NEW DELHI, MARCH 19: Though the Union Cabinet is still to clear it, the Planning Commission's scheme for free education for girls is likely to enhance opportunities for women in India. The scheme, announced almost a year ago by Prime Minister Atal Behari Vajpayee, has now been re-named the National Strategy for Enhancing the Participation of Women in the Field of Education. But more importantly, it envisages 50 per cent reservation for women at all levels of education.Though the Government's indecision on the scheme saw the lapse of funds allotted to it last year, this year's Budget has provided Rs 60 crore more -- Rs 160 crore in all. The scheme intends to give a ``major push'' to the enrolment of women at all levels and has been extended to higher educational institutions to prevent girls from being ``typecast'' into particular professions.

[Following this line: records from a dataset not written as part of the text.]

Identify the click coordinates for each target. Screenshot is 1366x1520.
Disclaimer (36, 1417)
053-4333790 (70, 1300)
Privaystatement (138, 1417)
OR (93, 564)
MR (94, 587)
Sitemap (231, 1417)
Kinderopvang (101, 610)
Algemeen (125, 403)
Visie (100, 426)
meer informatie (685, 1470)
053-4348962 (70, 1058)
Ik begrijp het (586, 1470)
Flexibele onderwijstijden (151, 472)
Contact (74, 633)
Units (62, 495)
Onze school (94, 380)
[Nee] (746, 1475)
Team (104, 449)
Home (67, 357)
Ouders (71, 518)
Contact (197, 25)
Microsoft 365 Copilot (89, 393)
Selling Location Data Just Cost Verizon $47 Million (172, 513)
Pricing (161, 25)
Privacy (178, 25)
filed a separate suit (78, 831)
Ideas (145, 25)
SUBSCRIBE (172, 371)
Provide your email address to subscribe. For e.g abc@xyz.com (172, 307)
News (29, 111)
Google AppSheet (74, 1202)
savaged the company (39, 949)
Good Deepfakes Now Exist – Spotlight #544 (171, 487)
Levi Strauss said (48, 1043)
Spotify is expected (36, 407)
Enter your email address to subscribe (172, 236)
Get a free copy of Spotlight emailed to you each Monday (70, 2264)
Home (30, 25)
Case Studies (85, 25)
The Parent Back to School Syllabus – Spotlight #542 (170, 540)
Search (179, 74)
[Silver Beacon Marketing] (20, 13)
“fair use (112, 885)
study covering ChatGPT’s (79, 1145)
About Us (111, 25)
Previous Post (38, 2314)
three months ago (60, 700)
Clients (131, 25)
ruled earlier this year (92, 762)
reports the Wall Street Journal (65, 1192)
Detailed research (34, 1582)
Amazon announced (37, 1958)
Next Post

The Expenditure Finance Committee of the Human Resource Development Ministry has cleared the scheme and it is now with Planning Commission Deputy Chairman K C Pantfor approval. It is expected to be discussed by the Cabinet next week. But a small matter has to be ironed out at the Planning Commission first: whether to make education for girls free in all courses in all institutions, including the Indian Institutes of Technology and Indian Institutes of Management, or link it to equity (that is, only to those below the poverty line).

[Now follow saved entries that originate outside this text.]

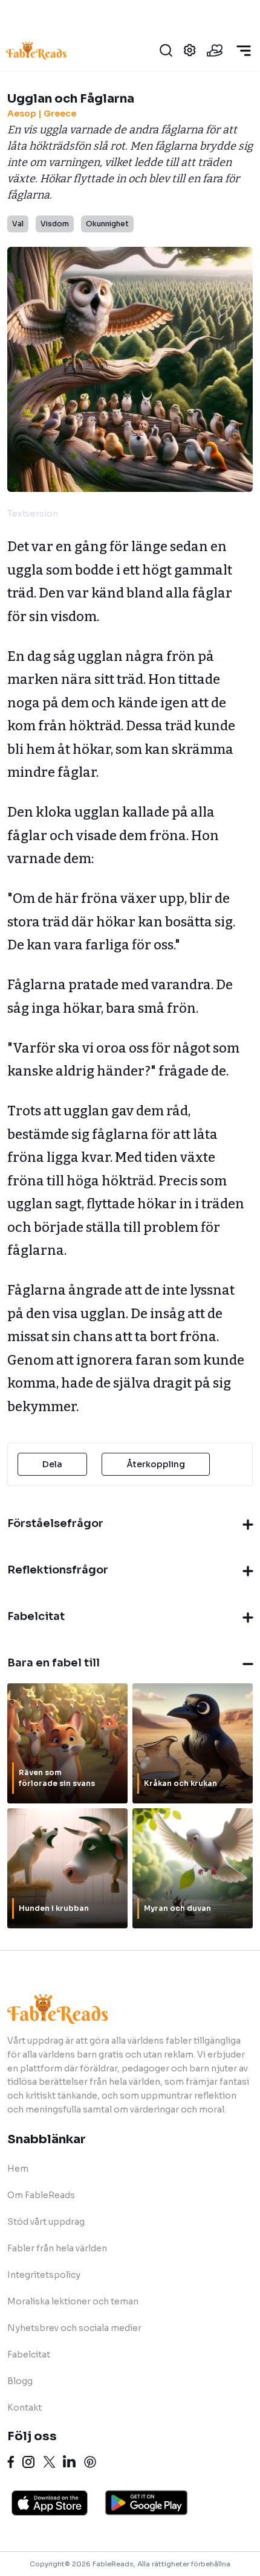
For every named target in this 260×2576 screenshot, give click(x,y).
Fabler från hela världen (57, 2248)
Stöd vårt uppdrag (46, 2221)
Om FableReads (41, 2195)
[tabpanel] (127, 977)
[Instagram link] (28, 2462)
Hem (17, 2168)
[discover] (243, 50)
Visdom (55, 223)
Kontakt (24, 2407)
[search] (166, 50)
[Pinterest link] (90, 2462)
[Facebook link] (10, 2462)
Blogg (20, 2381)
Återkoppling (155, 1464)
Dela (52, 1464)
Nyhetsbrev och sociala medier (74, 2328)
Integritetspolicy (43, 2274)
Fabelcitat (28, 2354)
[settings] (189, 50)
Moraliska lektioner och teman (72, 2301)
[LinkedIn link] (69, 2461)
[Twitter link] (49, 2462)
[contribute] (215, 50)
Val (18, 223)
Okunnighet (107, 223)
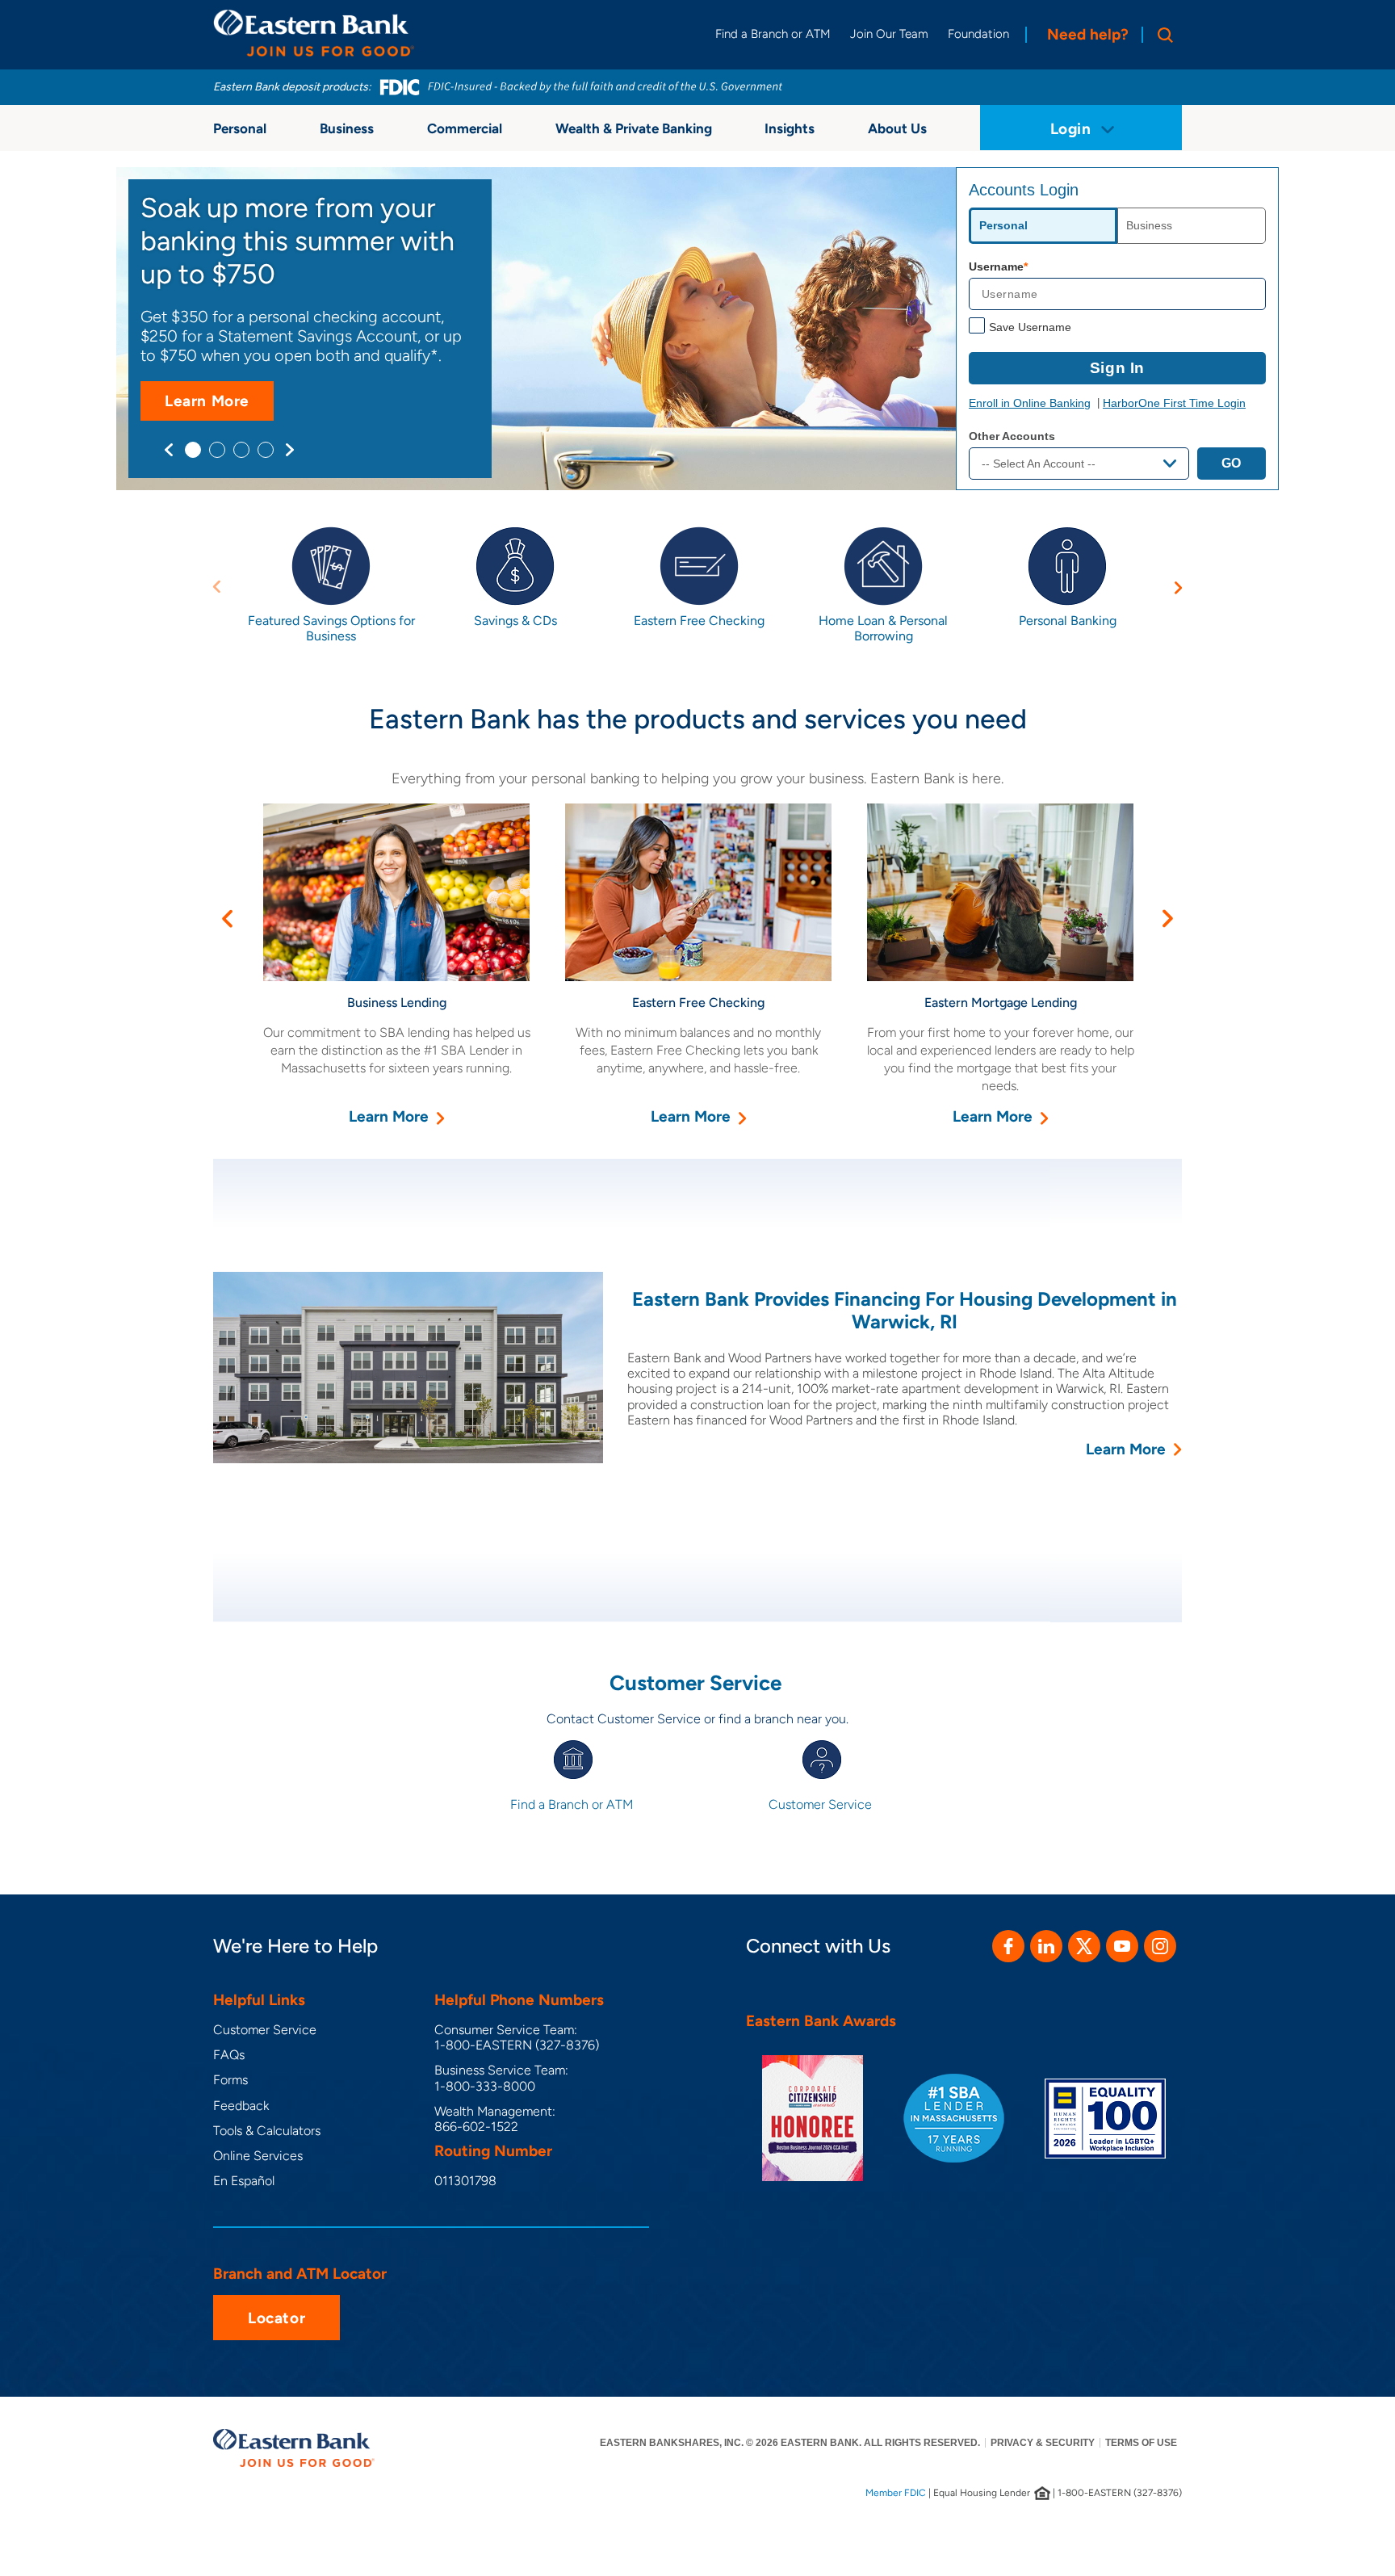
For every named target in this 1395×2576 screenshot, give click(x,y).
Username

Certain conditions will be attached to the scheme: states will be asked to retain the 1998-99 levels of expenditure on girls' education. Also, allocation will be block-wise, not item-wise.
A three-member Planning Commission committee was appointed to decide the criterion, and it has been provided that apart from the 10 per cent of funds set aside for the North-East and one per cent each for Jammu & Kashmir and Himachal Pradesh, the rest will be distributed among states, in inverse proportion to the rate of female literacy.
The other aspect of the scheme that was ironed out was reimbursement for State spending on construction ofhostels, provision of textbooks and tailoring of uniforms. The Planning Commission has decided to provide direct funding to the states, rather than call for accounts and then reimburse expenses.